When Steve Kindon delivered a Cup KO!
The atmosphere, and anticipation, was building.
Kick-off in a crucial FA Cup quarter final and passionate Midlands’ derby in front of a crowd of over 50,000 was barely minutes away.
Players were going through their customary warm-ups, loosening the limbs, straining the sinews.
And then, all of a sudden, one of the stars of the show, the talismanic experienced striker, crashed to the ground.
He had been struck in the head by a ball sent powerfully over from the left wing by the substitute.
Welcome to the weird, wild and not so wonderful prelude to the last FA Cup quarter-final between Wolves and Coventry, which took place this very weekend, back in 1973.
“This is how it was,” begins Steve Kindon, the unintentional protagonist behind the whole incident whose skills as a pacey and powerful forward are matched by that as a skilled and extremely humorous raconteur.
“When we used to warm up, I’d be on the left wing near the tunnel sending in crosses for Lofty (goalkeeper Phil Parkes) and John Richards would be in and around the penalty spot.
“Lofty would put his hand up in the air if he wanted me to lob in a cross, or hold it out if he wanted me to drive one with more power.
“I’d cross one in, Phil would catch it, and then John would fire two or three into Phil’s chest, then I’d cross one in again.

◆ **SET PROBLEM**
Write out, word for word, the part of the story about Steve Kindon and the 1973 FA Cup quarter-final from "He had been" to "extremely humorous raconteur.".

◆ **SUPPLIED MATERIAL**
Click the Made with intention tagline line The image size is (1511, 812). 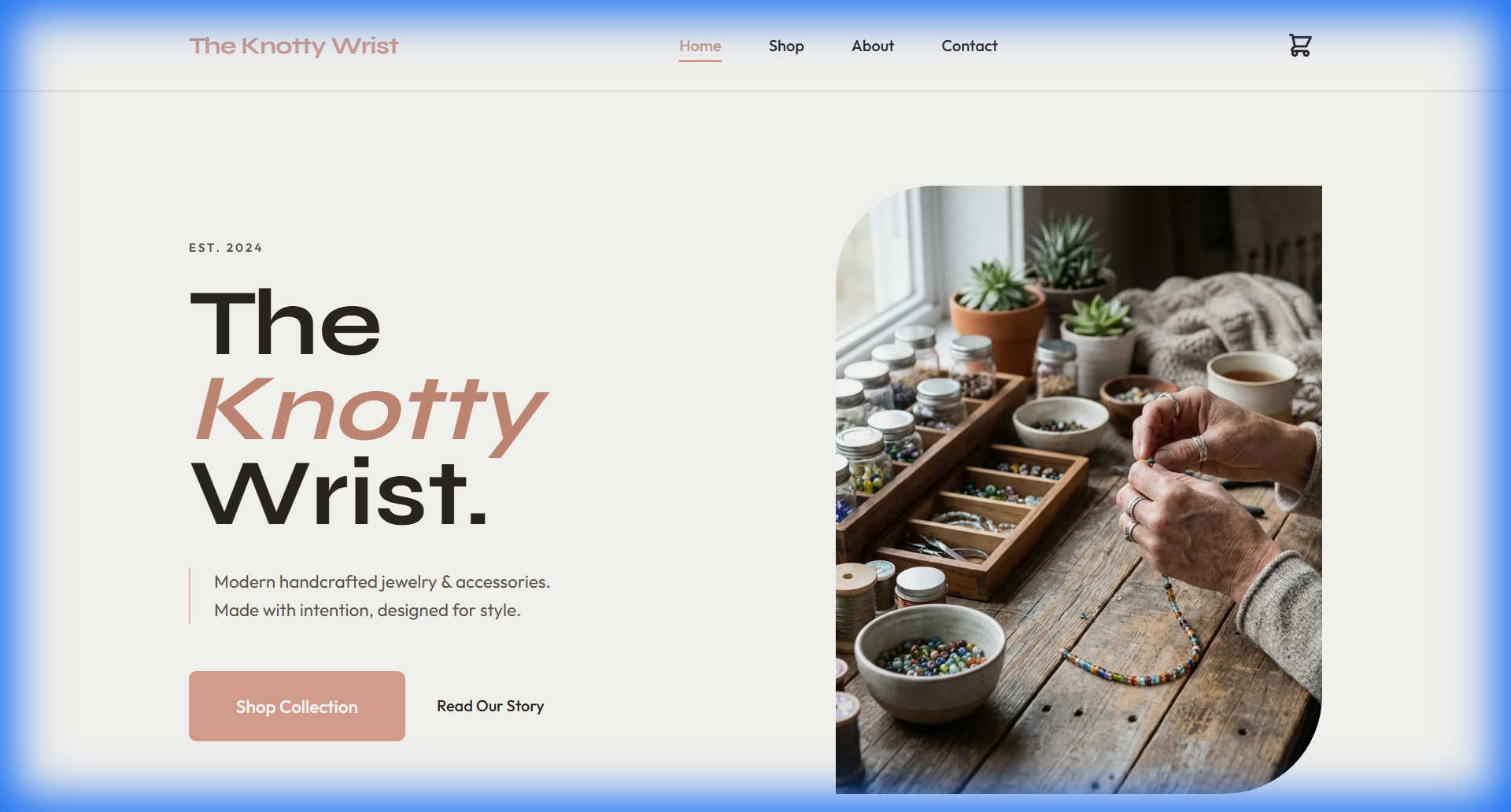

◆ **THE REPLY**
He had been struck in the head by a ball sent powerfully over from the left wing by the substitute.
Welcome to the weird, wild and not so wonderful prelude to the last FA Cup quarter-final between Wolves and Coventry, which took place this very weekend, back in 1973.
“This is how it was,” begins Steve Kindon, the unintentional protagonist behind the whole incident whose skills as a pacey and powerful forward are matched by that as a skilled and extremely humorous raconteur.